==== ТЕКСТ ДЛЯ ЧТЕНИЯ
Если А.И.Солженицын писал об особой "нации зэков", "туземцах Архипелага" [8, 91], то Шаламов просто говорит о людях, неотличимых друг от друга: "ни одеждой, ни голосом, ни пятнами обморожений на щеках, ни пузырями обморожений на пальцах" [5: 2, 120]. Колыма свидетельствовала: "Драка из-за куска селедки важнее мировых событий <...>" [5: 6, 362], и в этой драке не было ни социального, ни этнического расслоения: "Одинаково грязные и голодные, с одинаковым блеском в глазах. Кто они? Генералы? Герои испанской войны? Русские писатели? Колхозники из Волоколамска?" [5: 2, 114].
Свой "вненациональный" менталитет формировали тюремная камера, арестантский вагон, барачная темнота. Они диктовали "приемы захвата, укуса, перелома". "Каждый клочок" истерзанного тела подсказывал людям их поведение [5: 1, 143]. От "зрелища человека вкушающего"
нельзя было отвести глаз [5: 1, 160], какой бы национальности тот ни был. Эстонцы, латыши и литовцы умирали первыми, "первыми доходили" вовсе не потому, что были "послабее" русского крестьянина. Они "просто были крупнее ростом", а лагерный рацион "не рассчитывался по весу человеческого тела" [5: 1, 170-171]. Заключенные делились, как лошади, на категории труда [5: 1, 182]. Пятьдесят восьмая статья была "универсальной, не щадящей ни пола, ни возраста" [5: 2, 447], тем более не делающей национальных различий. Голландский коммунист Фриц Давид умер стоя: "сначала умер, а потом упал" - так тесно было в бараке [5: 2, 139]. Несколько дней в паре с героем рассказа "Тачка II" проработал француз Дерфель, и тоже прямо в забое у него остановилось сердце. В жаркой тюремной камере татарский мулла терпел пытку "выпариванием" [5: 1, 124]. Среди заключенных серб Котур, попавший на Колыму после разгрома интернационального клуба, румынский офицер, любимец короля Михая "краснорожий" Поманэ, бывший пастор-немец Адам Фризоргер, репатрианты из Италии, Китая, Японии, стран Европы. В нетерпеливом ожидании быстрейшей смерти латыша Петерса, дравшегося, "как все латыши, на всех фронтах гражданской войны" [5: 2, 148-149], слились интересы доктора Ямпольского и бывшего махновца Рябоконя. Доктор был недоволен тем, что латыш "тянул жизнь" и увеличивал тем самым "средний пайкодень". А заключенный мечтал занять единственный в больнице длинный топчан, на котором умирал Петерс ("Рябо-конь").
========
==== ПРЕДОСТАВЛЕННЫЕ ДАННЫЕ
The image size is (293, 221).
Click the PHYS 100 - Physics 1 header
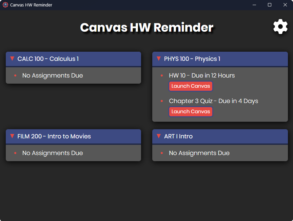pyautogui.click(x=192, y=59)
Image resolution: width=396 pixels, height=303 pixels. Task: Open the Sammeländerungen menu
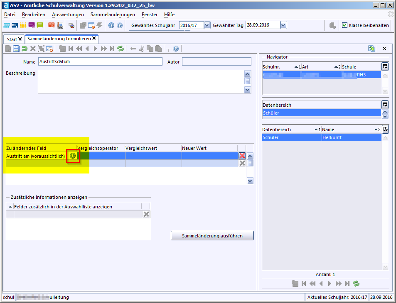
========
> _ПИСЬМЕННОЕ ЗАДАНИЕ 1_:
Выпишите дословно отрывок из текста о Колыме в рассказах Шаламова. Начните с места, где стоят слова «Если А.И.Солженицын писал», и остановитесь после слов «[5: 2, 114].».
> _ПИСЬМЕННОЕ ЗАДАНИЕ 2_:
Напишите продолжение текста о Колыме в рассказах Шаламова, начав сразу после его последнего предложения.

> _РЕЗУЛЬТАТ ВЫПОЛНЕНИЯ 1_:
Если А.И.Солженицын писал об особой "нации зэков", "туземцах Архипелага" [8, 91], то Шаламов просто говорит о людях, неотличимых друг от друга: "ни одеждой, ни голосом, ни пятнами обморожений на щеках, ни пузырями обморожений на пальцах" [5: 2, 120]. Колыма свидетельствовала: "Драка из-за куска селедки важнее мировых событий <...>" [5: 6, 362], и в этой драке не было ни социального, ни этнического расслоения: "Одинаково грязные и голодные, с одинаковым блеском в глазах. Кто они? Генералы? Герои испанской войны? Русские писатели? Колхозники из Волоколамска?" [5: 2, 114].

> _РЕЗУЛЬТАТ ВЫПОЛНЕНИЯ 2_:
Феномен страдания, как и смерти, наднационален. Тем не менее Шаламов поднимает вопрос о "некоторых свойствах русской психологии, натуры", в том числе и о "страшной черте русского характера" - "унизительном раболепстве, благоговении перед каждым лагерным начальником" [5: 2, 235-236]. Типичны ситуации, когда перед " любым полуграмотным дураком" готовы были раболепствовать ученые, инженеры, писатели -словом, все те, кто носил "кличку" Иванов Ивановичей (так в лагере называли интеллигентов). Не случайно "хозяин" Колымы Березин никогда не стремился обеспечить себя охраной, так как знал, "что в русском народе любой заговор будет выдан, продан, добровольные доносчики сообщат даже о тени заговора." [5: 2, 233].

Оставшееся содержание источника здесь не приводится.